Cognitive Decline and Vascular Reactivity, an association, or causal mechanism?

Jennifer Dearborn, MD 

Buratti L, Balucani C, Viticchi G, Falsetti L, Altamura C, Avitabile E, et al. Cognitive Deterioration in Bilateral Asymptomatic Severe CarotidStenosis. Stroke. 2014

Buratti et al. recently examined the question, what might the mechanism of cognitive impairment be in patients with large vessel (carotid) atherosclerosis? The authors had a hypothesis that cognitive dysfunction, if present, might be mediated by impaired cerebrovascular reactivity at the arteriolar level, as a result of more proximal, large vessel occlusion. To test this hypothesis, they evaluated patients presenting to a vascular ultrasound laboratory on a referral basis. Duplex sonography was used to evaluate neck and intracranial arteries. The major predictors were CVR (a measure of the arteriolar dilation in response to stimuli) using the breath holding index (BHI) test, and carotid intima media thickness (IMT). The outcome was change in Mini-mental status examination in the 3-year study period.

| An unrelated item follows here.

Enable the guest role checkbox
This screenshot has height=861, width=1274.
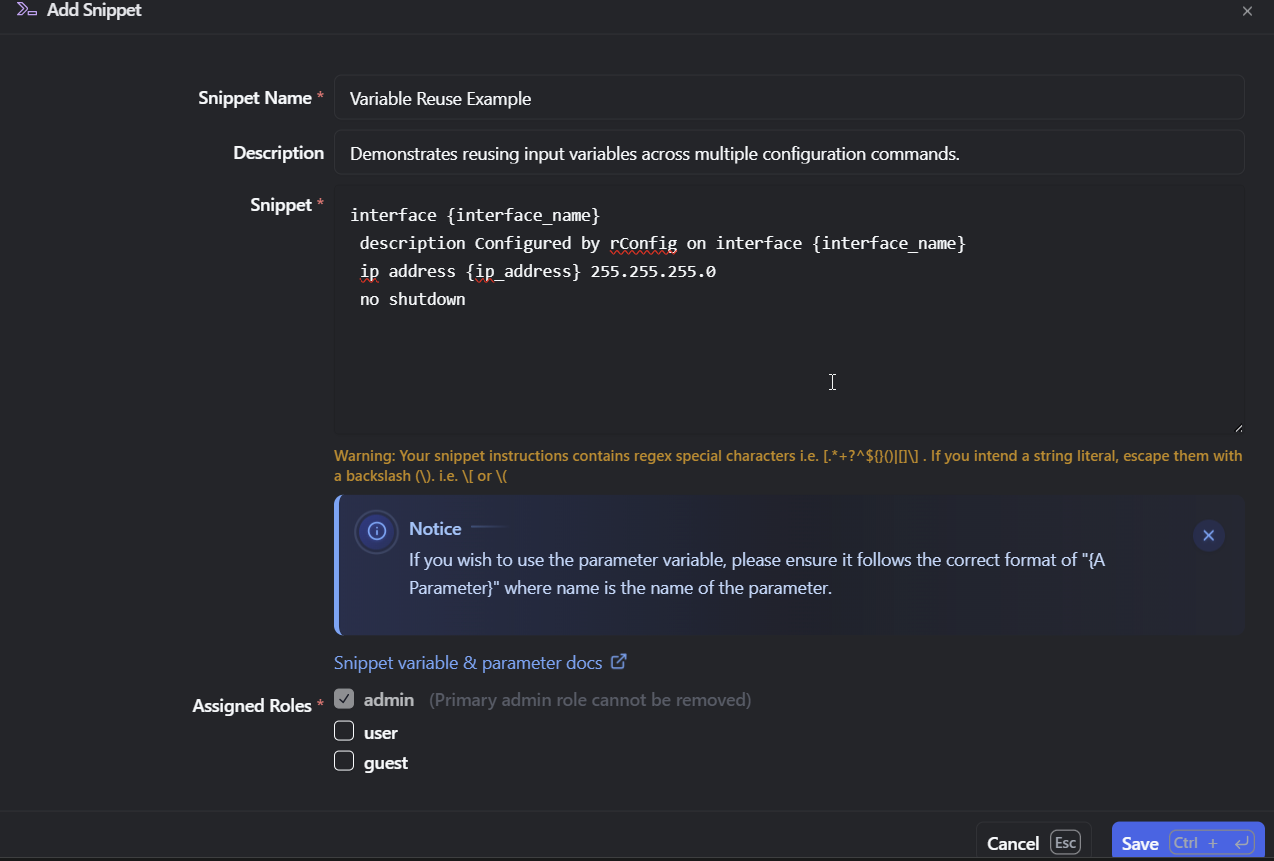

The authors found, after adjustments for hypertension age, sex and coronary artery disease that an abnormal BHI bilaterally was associated with a greater change in MMSE, and interestingly, this did not differ by carotid IMT. The authors suggest that the technique may show that chronic hypoperfusion contributes to cognitive decline. They acknowledge, however, that it is difficult to sort out the effects of generalized vascular disease, which may coexist with carotid disease and be the causual agent, rather than the presence of carotid disease itself. Therefore extrapolation of this studies results to suggestion of a mechanism of cognitive decline should be interpreted with caution, as it is difficult to adequately control for underlying vascular risk factors completely to show an independent association between BHI and hemodynamics and cognitive decline. However this study does suggest that the mechanism of cognitive decline should be investigated more carefully, perhaps by correlating hemodynamic measures with MRI markers of brain pathology in larger sample. For example, white matter hyperintesities, or more lacunes, may also be present in those with impaired BHI, and this would be an alternate and equally interesting explanation of the association.